Reiki and the Rishikesh tradition
Most people who have heard of Reiki know it as Japanese. The system most commonly taught in the West traces back to Mikao Usui, a Japanese teacher who formalised the practice in the early twentieth century after a long retreat on Mount Kurama. From Japan it travelled to Hawaii, then to the rest of the world. By the 1990s it had settled into Western wellness culture as a relatively short weekend-certificate practice.
What's less commonly discussed is the part of the lineage that comes before Usui. Or rather: the parallel tradition that's far older, and that places Reiki inside a much deeper context.
The yogic context
For at least three thousand years, the yogic traditions of the Indian subcontinent have studied prana — the life force that moves through every breath. The science of how prana flows through the body, where it accumulates, where it gets blocked, and what happens when those blocks are released, is one of the most developed fields of inner work in human history.
The body in this tradition is not just flesh. It is also a system of channels (nadis) carrying prana, and energy centres (chakras) where those channels intersect. When a yogic practitioner touches another person with intention, what's happening is a transmission of prana from one body to another. The technique has different names in different schools, but the underlying understanding is the same.

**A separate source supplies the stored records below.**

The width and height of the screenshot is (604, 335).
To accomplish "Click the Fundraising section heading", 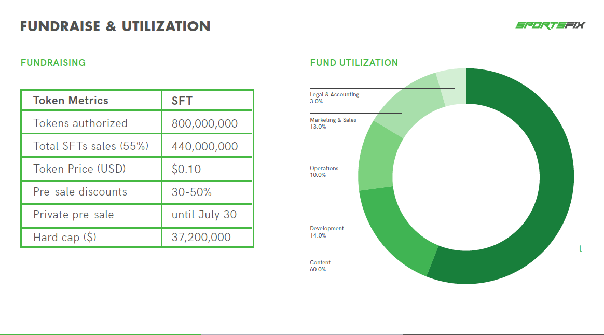I will point(53,63).
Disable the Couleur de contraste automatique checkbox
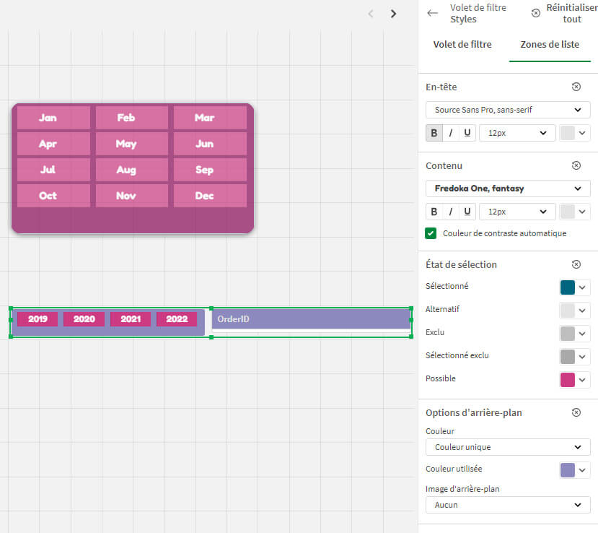This screenshot has width=598, height=533. tap(430, 233)
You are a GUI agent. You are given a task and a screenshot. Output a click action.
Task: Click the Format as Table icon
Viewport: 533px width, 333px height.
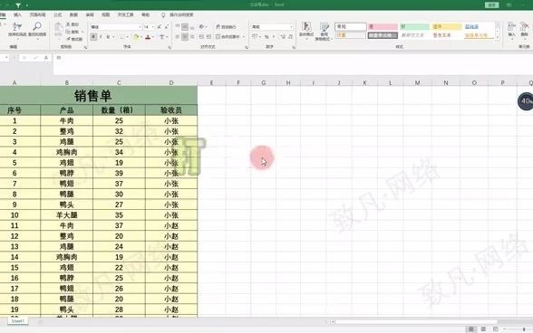pyautogui.click(x=324, y=32)
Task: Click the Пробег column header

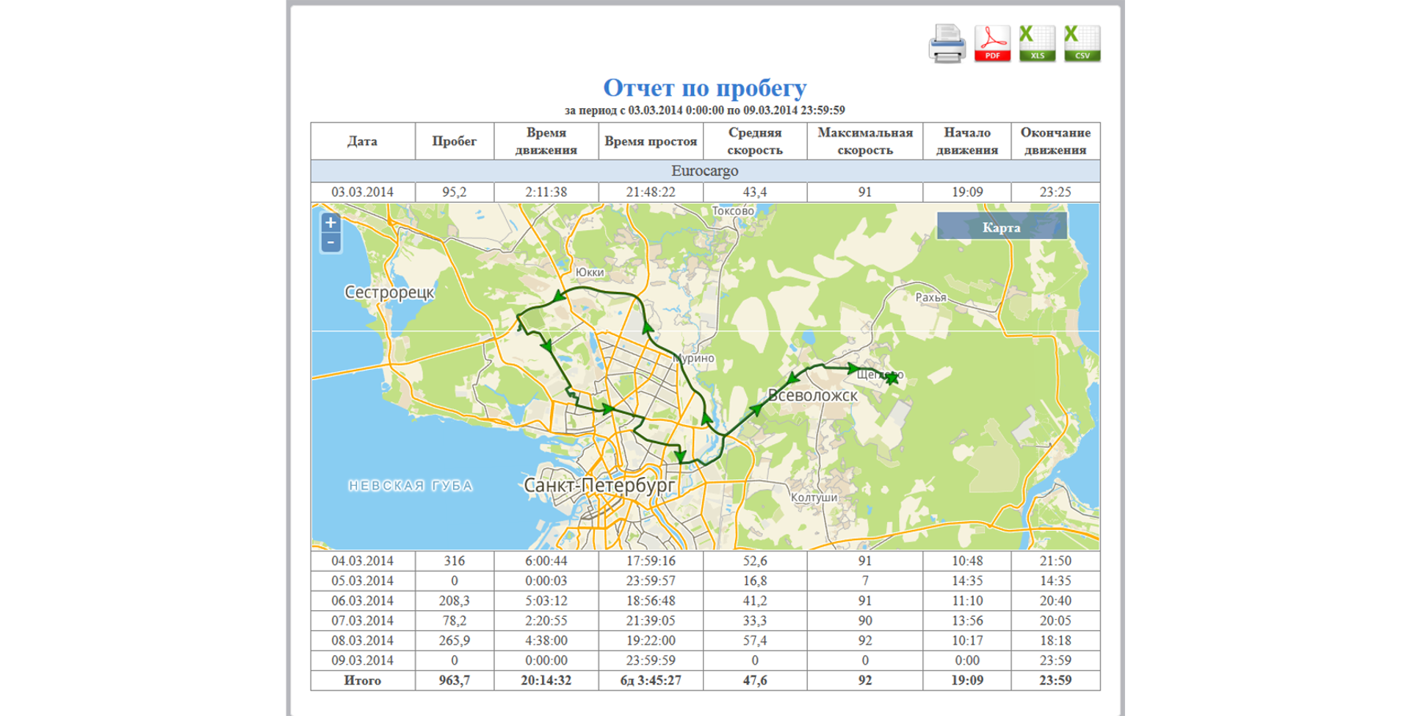Action: (x=454, y=141)
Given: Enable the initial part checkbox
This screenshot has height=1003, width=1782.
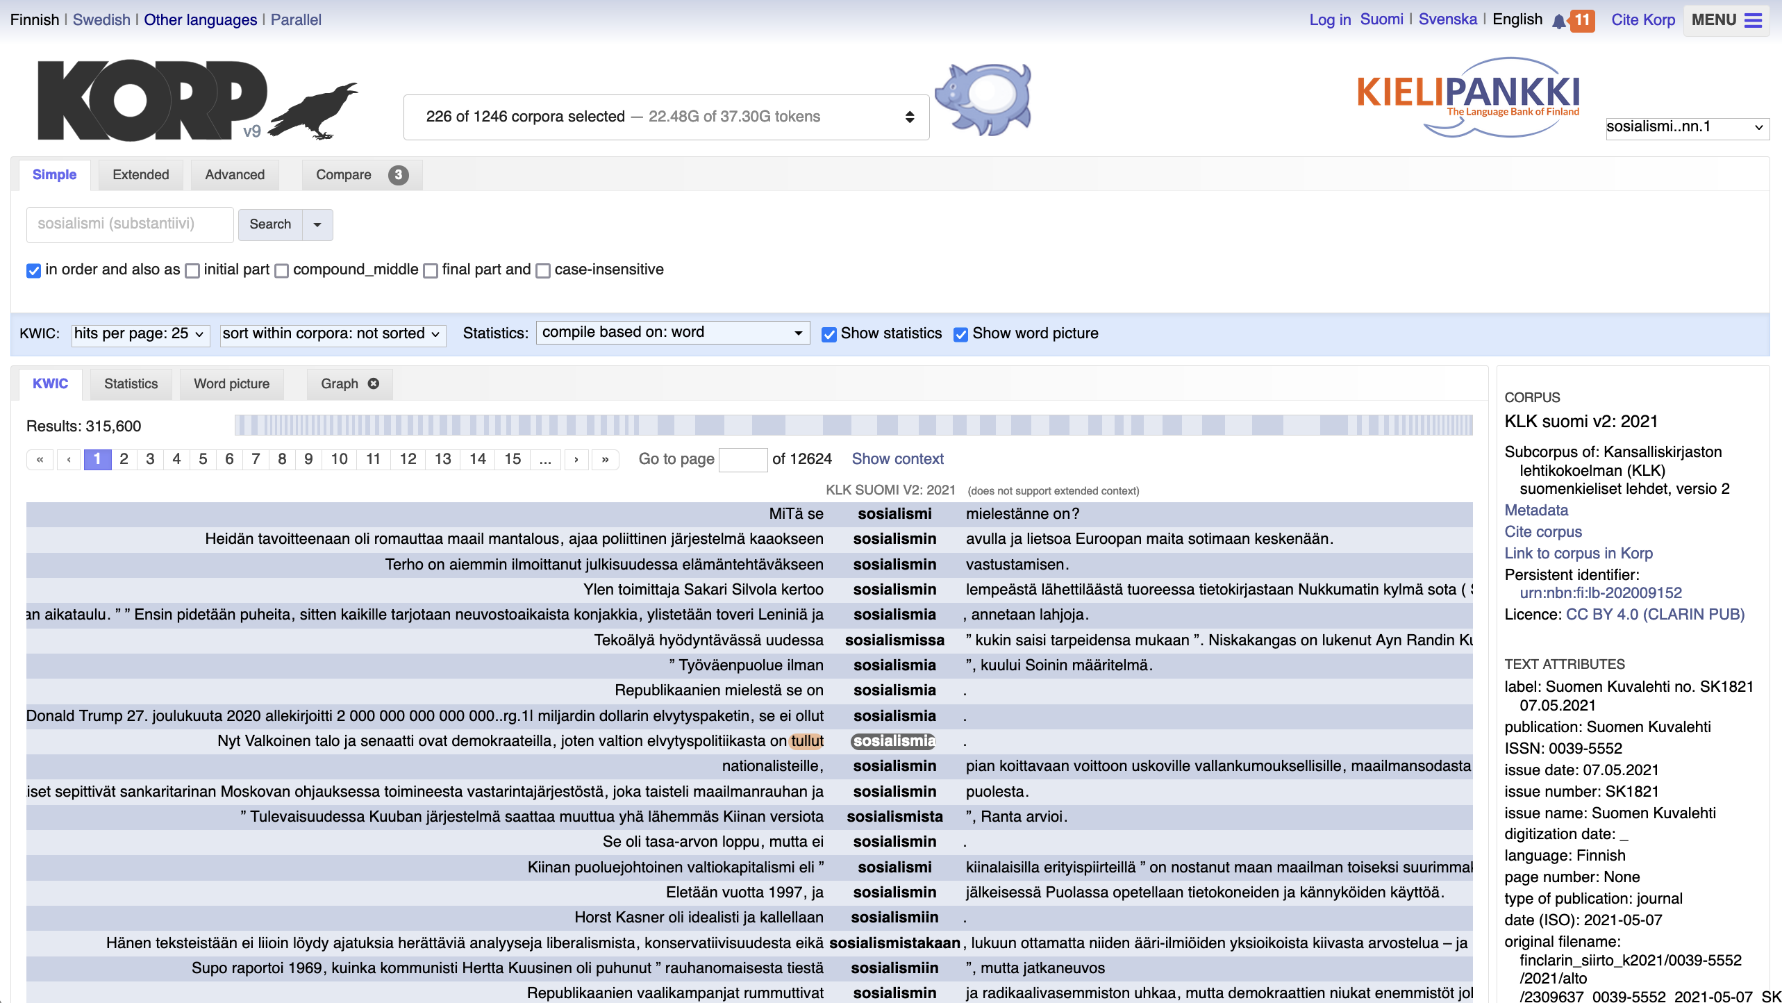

Reiki, in this view, is one expression of something that has been practised continuously in India for millennia. The Japanese formalisation by Usui is a beautiful, accessible distillation of practices that share roots with the older tradition.
Why Rishikesh matters
Rishikesh is a town in northern India, at the foothills of the Himalayas, where the Ganges leaves the mountains and enters the plains. It has been a centre of yogic study for as long as there has been written record of such study. Practitioners have gone to Rishikesh to deepen their practice continuously since at least the eighth century of the common era, and almost certainly much earlier.
To train at Rishikesh is to study Reiki not as a stand-alone technique but as one door into a living tradition.
What this changes, in practice, is the depth of what the practitioner brings to a session. A weekend-trained Reiki practitioner has learned the hand positions, the symbols, and the basic principles. A teacher-level practitioner trained in the Rishikesh tradition has spent extended time studying:
- How prana moves and where it gets blocked, in real bodies
- How the chakras correspond to specific physical, emotional, and energetic patterns
- How to hold space for releases that the cognitive mind didn't initiate
- How to read what's happening in a client's body without depending on what they tell you
- How to transmit not only the technique but the lineage itself, when teaching others
What this means for a session
For someone receiving a session, the difference is felt rather than explained. A practitioner trained in the deeper lineage tends to work more slowly, hold positions for longer, and read the body more attentively. Sessions tend to go further into the underlying material rather than staying at the level of surface relaxation.
The work itself is not flashier. The opposite — it's quieter. But something happens in those sessions that doesn't happen at the spa-style end of the practice. People often describe it as feeling held by something larger than the room.
The lineage Anahata carries
I trained in Rishikesh and hold a teacher-level certificate in this lineage. What that means in practical terms is that the work I do in the studio in Xinyi is rooted in a tradition that's older than most modern healing modalities by an order of magnitude.
It also means that, when the practice grows, I can pass it on. Not in a weekend, but properly. The teacher-training arc is part of Anahata's roadmap. For now, the work is in the studio, one client at a time.